If you want to increase the number of pages Google crawls in a certain time period, the things you can do are basically divided into two categories:

  1. Giving Google a reason to crawl your site more and often (for example, to be more user-oriented)
  2. Make it easier to crawl your site (enforce technical SEO requirements)

We’ve put together a to-do-list that includes both of the above. If you are ready, you can start the review.

Optimize Your Site Speed

Previously, we shared a detailed page speed optimization content with you so that you can do everything necessary about speed. Already, by using Screpy’s page speed tool, you can perform page-based detailed audit and identify speed shortcomings on each page and fix them with the help of tasks. In particular, detecting the pages you have problems with crawling through Google Search Console and improving the specific speeds of these pages in general will enable you to perform a target-oriented optimization process.

Internal Linking Works

If a web page has a lot of internal linking, Google may prioritize it in the crawling process, more easily convinced that that web page is powerful and authoritative. This means you can get your pages indexed without worrying about crawling budget. It’s quite natural for every page on your site to get links from at least one site: Many pages get links from blog pages or homepages. However, it will make things easier for the blog contents to link to each other or to the service pages.

When crawling a piece of content, Googlebots also goes to the internal links in the content and takes a look there. This increases the likelihood that the linked page will be crawled and indexed. The best way to allow Googlebots to meet these pages is to perform optimal internal linking.

Make Sure Your Website Architecture Is Strong

If you want to increase the probability of crawling any page in the internet world, what you need to do is make it popular. A popular page indicates a page with high link authority. To do this, you need the website architecture to not display certain pages as underrated. For this, you need to construct a flat architecture. Thanks to this type of architecture, each page will have the same level of authority as the links flowing to it and have the same chance of being crawled in Google’s eyes. This minimizes the possibility of certain pages being underestimated.

Orphan Pages Problem

While doing off-page SEO and link building work on your website, you may have noticed that one of the best ways to increase page authority is to have backlinks. If your site does not have an internal or external link to a specific page, that page is considered almost bare. Not giving any clues to Google to discover this page really means leaving crawling to chance. Therefore, it would be quite appropriate to worry about the crawling budget. If you want these types of pages on your site to be found and crawled by Google, you need to increase the areas where these pages are mentioned in the internet world. Internal and external links work just as well.

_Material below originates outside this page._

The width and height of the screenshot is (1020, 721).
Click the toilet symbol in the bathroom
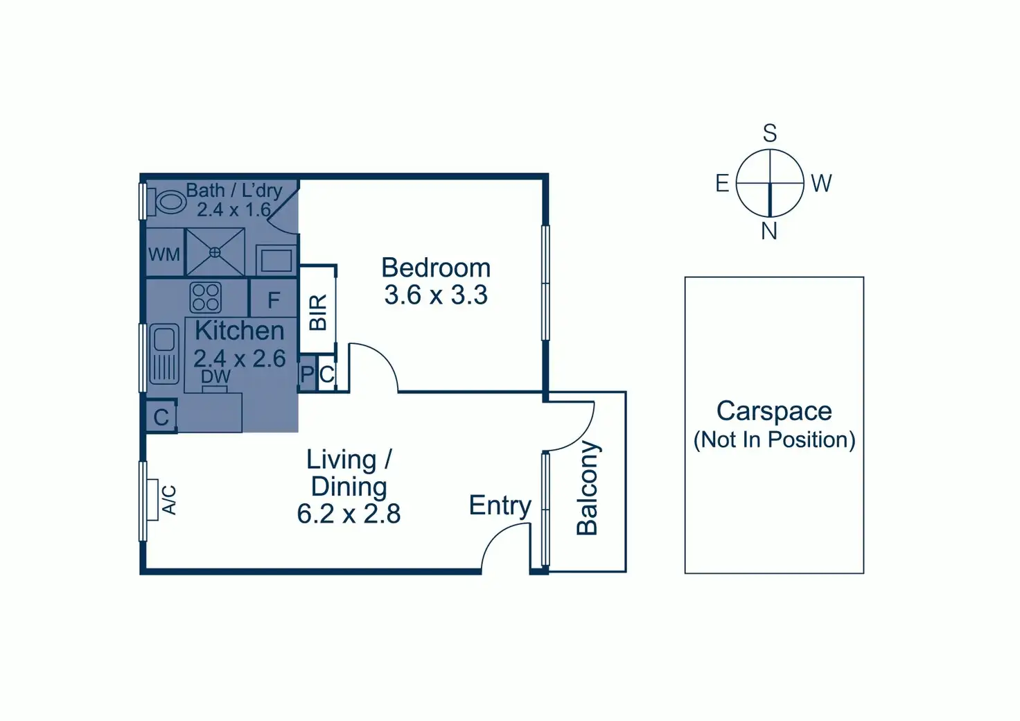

Let’s say what the primary requirement is when it comes to content marketing: Completely unique and powerful content. Such content is much more likely to be crawled by Google. If you have pages with renewed content, you may be wasting your crawling budget. Because what Googlebots will do is to scan this page and not index it because it is duplicate. Similarly, linking pages with duplicate content with canonical links will only increase the workload. All of these types of situations negatively affect the crawling budget. That’s why we recommend using duplicate content on a website to a minimum. Unique, powerful, SEO-friendly, and quality content. That’s exactly it!